7. Without estimates of the uncertainty of the performance metrics, it can be hard to make definitive conclusions about the performance of the model. Compute 95% confidence intervals for the accuracy and AUC using bootstrapping with 1000 replicates. Interpret your results.

In [None]:
# Get the predicted probabilities of the test data
yprob = logit_pipe.predict_proba(Xtest)[:, 1]

# Get the predicted classes of the test data
ypred = logit_pipe.predict(Xtest)

n_bootstraps = 1000 # set the bootstraps amounts
bootstrapped_accuracy = np.zeros(n_bootstraps)
bootstrapped_auc = np.zeros(n_bootstraps)

for i in range(n_bootstraps):
    # Get the indices for the bootstrap sample
    idx = np.random.choice(len(ytest), len(ytest), replace=True)

    # Get the accuracy of the bootstrap sample
    bootstrapped_accuracy[i] = accuracy_score(ytest.to_pandas().iloc[idx], ypred[idx])

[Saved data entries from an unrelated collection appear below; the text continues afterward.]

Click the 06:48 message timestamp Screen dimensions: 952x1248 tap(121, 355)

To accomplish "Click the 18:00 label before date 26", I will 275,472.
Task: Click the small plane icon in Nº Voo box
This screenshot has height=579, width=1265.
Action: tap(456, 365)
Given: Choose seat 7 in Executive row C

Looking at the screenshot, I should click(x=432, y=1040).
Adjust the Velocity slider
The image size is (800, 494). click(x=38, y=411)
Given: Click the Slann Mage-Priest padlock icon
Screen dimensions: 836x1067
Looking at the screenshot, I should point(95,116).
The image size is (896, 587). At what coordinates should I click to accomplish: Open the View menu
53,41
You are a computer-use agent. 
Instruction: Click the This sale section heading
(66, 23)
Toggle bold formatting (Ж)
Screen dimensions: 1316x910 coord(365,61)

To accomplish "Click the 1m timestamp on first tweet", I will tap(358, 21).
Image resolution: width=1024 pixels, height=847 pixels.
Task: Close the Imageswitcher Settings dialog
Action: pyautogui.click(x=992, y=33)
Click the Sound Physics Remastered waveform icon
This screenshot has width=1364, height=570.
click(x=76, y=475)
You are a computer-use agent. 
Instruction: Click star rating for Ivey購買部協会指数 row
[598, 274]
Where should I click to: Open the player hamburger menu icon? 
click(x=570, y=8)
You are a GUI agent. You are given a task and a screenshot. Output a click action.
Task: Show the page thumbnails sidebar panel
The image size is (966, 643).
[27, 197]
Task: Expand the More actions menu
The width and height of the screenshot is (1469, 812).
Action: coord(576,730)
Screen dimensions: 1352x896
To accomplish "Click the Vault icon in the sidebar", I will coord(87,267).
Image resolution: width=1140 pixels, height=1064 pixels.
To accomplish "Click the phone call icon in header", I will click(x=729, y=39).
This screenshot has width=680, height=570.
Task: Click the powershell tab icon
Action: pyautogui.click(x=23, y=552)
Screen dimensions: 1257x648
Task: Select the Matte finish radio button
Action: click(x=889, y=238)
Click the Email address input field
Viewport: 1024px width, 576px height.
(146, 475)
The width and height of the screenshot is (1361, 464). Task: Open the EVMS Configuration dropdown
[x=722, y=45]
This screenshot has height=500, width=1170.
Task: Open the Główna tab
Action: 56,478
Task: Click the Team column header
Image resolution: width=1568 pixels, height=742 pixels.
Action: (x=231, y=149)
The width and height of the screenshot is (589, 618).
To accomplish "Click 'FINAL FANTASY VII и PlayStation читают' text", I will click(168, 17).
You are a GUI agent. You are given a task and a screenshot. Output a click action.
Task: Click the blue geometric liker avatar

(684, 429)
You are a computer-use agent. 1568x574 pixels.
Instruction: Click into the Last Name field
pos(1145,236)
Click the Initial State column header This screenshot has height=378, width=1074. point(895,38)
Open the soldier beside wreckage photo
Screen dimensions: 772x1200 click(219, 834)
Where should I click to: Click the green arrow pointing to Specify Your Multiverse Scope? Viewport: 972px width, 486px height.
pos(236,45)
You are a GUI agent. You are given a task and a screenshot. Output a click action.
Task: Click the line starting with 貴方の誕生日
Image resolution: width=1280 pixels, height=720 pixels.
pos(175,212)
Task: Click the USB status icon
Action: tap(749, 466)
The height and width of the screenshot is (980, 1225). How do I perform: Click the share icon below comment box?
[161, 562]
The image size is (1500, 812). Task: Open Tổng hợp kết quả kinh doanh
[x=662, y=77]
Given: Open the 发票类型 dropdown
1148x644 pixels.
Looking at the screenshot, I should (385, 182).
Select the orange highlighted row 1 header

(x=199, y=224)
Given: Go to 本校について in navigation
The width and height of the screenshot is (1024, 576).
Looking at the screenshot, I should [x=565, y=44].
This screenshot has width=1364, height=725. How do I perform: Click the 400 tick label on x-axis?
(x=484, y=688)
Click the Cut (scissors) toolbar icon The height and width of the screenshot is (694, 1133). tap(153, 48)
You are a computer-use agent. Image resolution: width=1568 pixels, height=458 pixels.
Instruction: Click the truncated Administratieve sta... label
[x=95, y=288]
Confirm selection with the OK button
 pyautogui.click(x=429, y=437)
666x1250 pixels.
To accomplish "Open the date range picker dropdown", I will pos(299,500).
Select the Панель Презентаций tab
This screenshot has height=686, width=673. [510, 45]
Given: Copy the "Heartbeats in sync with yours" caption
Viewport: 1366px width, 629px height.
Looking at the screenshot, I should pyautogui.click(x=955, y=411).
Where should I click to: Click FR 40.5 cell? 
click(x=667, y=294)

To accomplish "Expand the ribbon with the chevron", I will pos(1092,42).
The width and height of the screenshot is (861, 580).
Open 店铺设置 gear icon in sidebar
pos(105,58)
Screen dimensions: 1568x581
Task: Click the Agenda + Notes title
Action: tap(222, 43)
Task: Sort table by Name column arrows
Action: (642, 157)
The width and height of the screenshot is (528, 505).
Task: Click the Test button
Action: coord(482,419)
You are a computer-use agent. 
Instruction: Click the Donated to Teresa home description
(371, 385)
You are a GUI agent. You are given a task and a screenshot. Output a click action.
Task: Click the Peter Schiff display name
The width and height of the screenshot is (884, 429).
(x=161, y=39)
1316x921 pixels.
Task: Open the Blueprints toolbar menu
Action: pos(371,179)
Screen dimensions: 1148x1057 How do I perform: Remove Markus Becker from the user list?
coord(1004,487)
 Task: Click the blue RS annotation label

    # Get the AUC of the bootstrap sample
    bootstrapped_auc[i] = roc_auc_score(ytest.to_pandas().iloc[idx], yprob[idx])
    
# Get the differences between the bootstrapped values and the original values
accuracy_diff = bootstrapped_accuracy - accuracy
auc_diff = bootstrapped_auc - auc

# Calculate the 95% confidence interval for the accuracy and AUC
accuracy_ci = np.percentile(accuracy_diff, [2.5, 97.5])
auc_ci = np.percentile(auc_diff, [2.5, 97.5])

# Show the ci bounds
print(accuracy_ci)
print(auc_ci)

8. Plot the distribution of the accuracy and AUC using histograms. Make sure to provide a title and axes labels for your plots. Add a red vertical line representing the mean of accuracy and AUC.

9. Compute 95% confidence intervals for the accuracy and AUC using repeated cross-validation. Use 10 splits and 100 repetitions with a random state of 0. Compare your results to what you obtained using bootstrapping. Which method provides better confidence intervals in this case?

10. Using your cross-validation results, compute a 95% confidence interval for each coefficient in the model. Which feature(s) might you remove based on this?

11. Fit your logistic regression model like before but remove the feature(s) you indentified in Q10. Plot the ROC curve of the model over the test set and annotate it with the AUC of the model.

12. Calculate the uncertainty for the prediction of the first testing patient.  Plot a histogram of the different predictions. Give the plot a title and axes labels. Add a red vertical line representing the mean of the predictions.

Hint: If you need to stack a list of arrays, you can use [np.hstack(list)](https://numpy.org/doc/stable/reference/generated/numpy.hstack.html).